- _Task instructions_
Please transcribe the entries below without changing a single character.

(Records provided)

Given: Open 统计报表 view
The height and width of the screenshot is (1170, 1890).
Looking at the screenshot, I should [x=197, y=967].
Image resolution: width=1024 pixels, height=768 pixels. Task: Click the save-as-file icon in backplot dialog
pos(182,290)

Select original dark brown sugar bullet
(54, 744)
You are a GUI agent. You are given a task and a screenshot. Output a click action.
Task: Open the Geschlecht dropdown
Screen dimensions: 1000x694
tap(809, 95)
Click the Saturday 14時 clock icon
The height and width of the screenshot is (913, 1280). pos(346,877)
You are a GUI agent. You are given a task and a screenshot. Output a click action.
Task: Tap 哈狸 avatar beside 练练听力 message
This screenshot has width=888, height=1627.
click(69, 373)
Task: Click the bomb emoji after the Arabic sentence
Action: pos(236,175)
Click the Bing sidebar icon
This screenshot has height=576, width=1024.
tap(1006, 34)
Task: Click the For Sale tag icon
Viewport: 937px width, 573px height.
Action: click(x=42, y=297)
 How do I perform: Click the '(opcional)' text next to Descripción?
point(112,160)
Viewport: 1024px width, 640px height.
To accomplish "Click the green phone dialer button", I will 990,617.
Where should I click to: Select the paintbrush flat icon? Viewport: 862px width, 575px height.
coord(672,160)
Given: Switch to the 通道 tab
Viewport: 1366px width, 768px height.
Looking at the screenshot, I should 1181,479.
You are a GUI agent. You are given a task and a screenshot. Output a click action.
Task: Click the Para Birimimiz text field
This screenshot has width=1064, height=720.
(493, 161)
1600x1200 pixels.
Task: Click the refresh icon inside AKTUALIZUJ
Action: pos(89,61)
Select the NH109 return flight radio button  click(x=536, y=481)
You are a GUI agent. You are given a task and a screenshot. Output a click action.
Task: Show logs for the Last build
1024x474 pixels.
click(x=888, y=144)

(End Records provided)

- _Task result_
Given: Open 统计报表 view
The height and width of the screenshot is (1170, 1890).
Looking at the screenshot, I should [x=197, y=967].
Image resolution: width=1024 pixels, height=768 pixels. Task: Click the save-as-file icon in backplot dialog
pos(182,290)

Select original dark brown sugar bullet
(54, 744)
You are a GUI agent. You are given a task and a screenshot. Output a click action.
Task: Open the Geschlecht dropdown
Screen dimensions: 1000x694
tap(809, 95)
Click the Saturday 14時 clock icon
The height and width of the screenshot is (913, 1280). pos(346,877)
You are a GUI agent. You are given a task and a screenshot. Output a click action.
Task: Tap 哈狸 avatar beside 练练听力 message
This screenshot has width=888, height=1627.
click(69, 373)
Task: Click the bomb emoji after the Arabic sentence
Action: pos(236,175)
Click the Bing sidebar icon
This screenshot has height=576, width=1024.
tap(1006, 34)
Task: Click the For Sale tag icon
Viewport: 937px width, 573px height.
Action: click(x=42, y=297)
 How do I perform: Click the '(opcional)' text next to Descripción?
point(112,160)
Viewport: 1024px width, 640px height.
To accomplish "Click the green phone dialer button", I will 990,617.
Where should I click to: Select the paintbrush flat icon? Viewport: 862px width, 575px height.
coord(672,160)
Given: Switch to the 通道 tab
Viewport: 1366px width, 768px height.
Looking at the screenshot, I should 1181,479.
You are a GUI agent. You are given a task and a screenshot. Output a click action.
Task: Click the Para Birimimiz text field
This screenshot has width=1064, height=720.
(493, 161)
1600x1200 pixels.
Task: Click the refresh icon inside AKTUALIZUJ
Action: pos(89,61)
Select the NH109 return flight radio button  click(x=536, y=481)
You are a GUI agent. You are given a task and a screenshot. Output a click action.
Task: Show logs for the Last build
1024x474 pixels.
click(x=888, y=144)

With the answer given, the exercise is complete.